> INSTRUCTIONS TO FOLLOW
Starting at the line containing "has height=709, width=957." and ending at the line containing "coord(470,213)", rewrite those entries as a two-column CSV with the headers input and output. Give one row per entry, with its text under input and its answer under output, each in a single quoted field and with line breaks replaced by spaces.

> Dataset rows
┄┄┄┄┄┄┄┄┄┄

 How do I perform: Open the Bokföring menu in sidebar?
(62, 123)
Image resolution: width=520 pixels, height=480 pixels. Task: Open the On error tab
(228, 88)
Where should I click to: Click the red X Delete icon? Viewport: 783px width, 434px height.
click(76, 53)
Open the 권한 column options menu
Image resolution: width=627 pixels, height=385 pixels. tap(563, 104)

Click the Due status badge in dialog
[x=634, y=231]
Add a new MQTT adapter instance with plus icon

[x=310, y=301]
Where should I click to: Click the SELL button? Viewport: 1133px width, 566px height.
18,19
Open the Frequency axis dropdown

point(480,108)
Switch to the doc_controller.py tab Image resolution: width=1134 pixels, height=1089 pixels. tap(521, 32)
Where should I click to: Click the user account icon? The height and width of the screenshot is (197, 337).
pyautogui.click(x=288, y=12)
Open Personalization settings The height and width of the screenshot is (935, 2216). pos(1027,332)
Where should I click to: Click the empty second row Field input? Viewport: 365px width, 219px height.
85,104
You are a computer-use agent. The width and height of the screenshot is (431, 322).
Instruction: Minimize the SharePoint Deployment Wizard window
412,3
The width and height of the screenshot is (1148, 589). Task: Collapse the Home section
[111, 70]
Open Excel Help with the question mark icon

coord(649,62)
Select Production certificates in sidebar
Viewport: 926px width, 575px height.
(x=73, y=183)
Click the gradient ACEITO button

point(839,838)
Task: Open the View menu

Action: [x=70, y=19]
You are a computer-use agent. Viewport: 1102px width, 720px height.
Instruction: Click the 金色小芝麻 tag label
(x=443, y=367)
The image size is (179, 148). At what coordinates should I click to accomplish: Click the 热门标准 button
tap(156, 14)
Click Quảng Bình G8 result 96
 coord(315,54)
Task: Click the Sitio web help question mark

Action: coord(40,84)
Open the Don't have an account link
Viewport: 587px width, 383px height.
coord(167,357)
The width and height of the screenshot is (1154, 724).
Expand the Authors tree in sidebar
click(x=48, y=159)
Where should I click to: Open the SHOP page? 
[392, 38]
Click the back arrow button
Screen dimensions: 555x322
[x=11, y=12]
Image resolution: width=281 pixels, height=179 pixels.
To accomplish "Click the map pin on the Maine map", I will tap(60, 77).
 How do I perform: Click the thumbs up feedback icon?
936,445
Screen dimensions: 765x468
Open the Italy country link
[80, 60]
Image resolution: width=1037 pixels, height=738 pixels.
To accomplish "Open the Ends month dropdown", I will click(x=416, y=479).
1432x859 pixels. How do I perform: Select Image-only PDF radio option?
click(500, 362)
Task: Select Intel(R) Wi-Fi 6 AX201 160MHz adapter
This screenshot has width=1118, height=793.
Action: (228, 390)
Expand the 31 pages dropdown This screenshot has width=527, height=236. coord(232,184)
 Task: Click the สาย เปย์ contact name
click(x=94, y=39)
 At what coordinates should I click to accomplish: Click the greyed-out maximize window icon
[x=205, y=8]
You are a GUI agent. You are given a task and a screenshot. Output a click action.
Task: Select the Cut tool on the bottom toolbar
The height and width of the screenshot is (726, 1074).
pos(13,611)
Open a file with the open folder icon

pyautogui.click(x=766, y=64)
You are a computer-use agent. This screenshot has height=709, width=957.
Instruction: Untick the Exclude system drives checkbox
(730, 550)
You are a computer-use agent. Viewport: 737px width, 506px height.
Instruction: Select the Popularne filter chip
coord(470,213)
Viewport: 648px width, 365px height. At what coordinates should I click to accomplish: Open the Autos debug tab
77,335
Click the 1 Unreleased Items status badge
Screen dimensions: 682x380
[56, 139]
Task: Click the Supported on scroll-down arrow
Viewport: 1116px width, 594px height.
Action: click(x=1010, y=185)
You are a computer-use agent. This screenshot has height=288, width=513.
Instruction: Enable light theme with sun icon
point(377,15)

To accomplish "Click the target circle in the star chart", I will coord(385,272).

┄┄┄┄┄┄┄┄┄┄

> EXERCISE RESULT
input,output
"You are a computer-use agent. This screenshot has height=709, width=957. Instruction: Untick the Exclude system drives checkbox","(730, 550)"
"You are a computer-use agent. Viewport: 737px width, 506px height. Instruction: Select the Popularne filter chip","coord(470,213)"